The disgraced former congressman asked to serve his 2 1/2-year sentence at either the federal prison camp in Montgomery, Ala., or the federal correctional institution in Butner, N.C. — where Burge and Madoff are locked up in separate facilites on the complex. Madoff is in one of the medium-security facilities, Burge in a low-security one.
While Judge Amy Berman Jackson (no relation) agreed Wednesday to recommend those facilities, it’s up to the Bureau of Prisons to decide where Jackson goes.
Jackson’s first choice, the minimum security camp on Maxwell Air Force Base in Montgomery, is the federal camp closest to Washington, D.C., and would “allow Mr.
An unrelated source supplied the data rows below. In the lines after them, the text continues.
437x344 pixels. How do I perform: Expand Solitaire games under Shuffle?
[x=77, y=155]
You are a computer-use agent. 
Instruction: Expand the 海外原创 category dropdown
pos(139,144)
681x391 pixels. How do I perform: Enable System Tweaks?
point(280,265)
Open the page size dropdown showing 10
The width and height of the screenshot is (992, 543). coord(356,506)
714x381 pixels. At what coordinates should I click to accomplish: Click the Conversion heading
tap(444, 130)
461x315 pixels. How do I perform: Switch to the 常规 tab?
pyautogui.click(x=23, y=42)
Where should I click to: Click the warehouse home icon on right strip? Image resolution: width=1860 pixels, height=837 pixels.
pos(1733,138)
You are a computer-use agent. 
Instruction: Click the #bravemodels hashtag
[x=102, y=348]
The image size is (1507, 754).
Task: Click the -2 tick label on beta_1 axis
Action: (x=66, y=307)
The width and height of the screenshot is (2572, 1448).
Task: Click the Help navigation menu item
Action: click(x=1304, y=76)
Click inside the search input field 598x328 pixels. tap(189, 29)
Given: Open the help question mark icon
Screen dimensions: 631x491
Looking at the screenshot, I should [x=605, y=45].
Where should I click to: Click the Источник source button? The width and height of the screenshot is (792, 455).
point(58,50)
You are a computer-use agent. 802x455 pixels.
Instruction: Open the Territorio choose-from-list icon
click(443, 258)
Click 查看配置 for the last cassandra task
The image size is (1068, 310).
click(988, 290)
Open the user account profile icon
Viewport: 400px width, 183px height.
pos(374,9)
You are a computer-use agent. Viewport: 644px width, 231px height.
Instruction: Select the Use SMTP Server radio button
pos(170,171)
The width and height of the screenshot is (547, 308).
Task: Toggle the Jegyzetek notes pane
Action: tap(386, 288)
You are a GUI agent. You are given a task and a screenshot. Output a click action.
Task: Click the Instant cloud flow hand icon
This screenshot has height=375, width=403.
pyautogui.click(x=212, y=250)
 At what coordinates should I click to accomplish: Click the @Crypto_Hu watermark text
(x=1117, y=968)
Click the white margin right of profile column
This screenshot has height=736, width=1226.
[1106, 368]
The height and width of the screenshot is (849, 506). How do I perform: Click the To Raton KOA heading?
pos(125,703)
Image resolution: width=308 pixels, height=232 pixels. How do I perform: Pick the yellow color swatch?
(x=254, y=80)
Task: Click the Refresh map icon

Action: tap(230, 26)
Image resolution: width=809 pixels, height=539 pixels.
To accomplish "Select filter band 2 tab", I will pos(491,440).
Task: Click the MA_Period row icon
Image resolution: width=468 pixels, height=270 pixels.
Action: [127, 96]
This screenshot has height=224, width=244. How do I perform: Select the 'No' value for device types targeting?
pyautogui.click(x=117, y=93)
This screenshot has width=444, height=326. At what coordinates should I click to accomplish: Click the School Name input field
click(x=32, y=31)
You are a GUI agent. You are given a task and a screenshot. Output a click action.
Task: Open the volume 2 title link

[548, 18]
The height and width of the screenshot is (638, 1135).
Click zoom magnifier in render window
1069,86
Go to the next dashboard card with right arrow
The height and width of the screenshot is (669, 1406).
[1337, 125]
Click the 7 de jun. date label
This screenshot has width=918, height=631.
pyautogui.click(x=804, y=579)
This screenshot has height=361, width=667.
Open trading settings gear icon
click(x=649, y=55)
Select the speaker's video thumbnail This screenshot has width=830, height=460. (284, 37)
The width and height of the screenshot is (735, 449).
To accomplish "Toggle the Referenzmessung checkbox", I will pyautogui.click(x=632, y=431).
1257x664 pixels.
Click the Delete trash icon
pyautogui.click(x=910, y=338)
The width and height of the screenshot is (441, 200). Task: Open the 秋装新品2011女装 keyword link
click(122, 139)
Jackson to maintain contact with his wife and children during incarceration,” his lawyers wrote in a recent filing.
The low-security prison at Butner is closer still and is near North Carolina Agricultural & Technical State University, where Jackson attended college.
Inmates at both prisons are expected to work — maintaining the base at Montgomery, and starting out as a food service worker at Butner, with the possibility of earning a factory job.
Inmates at Marianna, the Florida panhandle federal prison camp where Sandi Jackson hopes to be placed, usually work in the prison’s computer recycling business.
Dress and spending rules at all three prisons may chafe on the spendthrift couple. Khaki prison scrubs are mandatory, while watches worth more than $75 are banned, and inmates can’t typically spend more than $320 a month.
“Incarceration can be a difficult experience,” the guidebook provided to inmates at Marianna warns. “At times you may feel discouraged, frustrated and helpless.”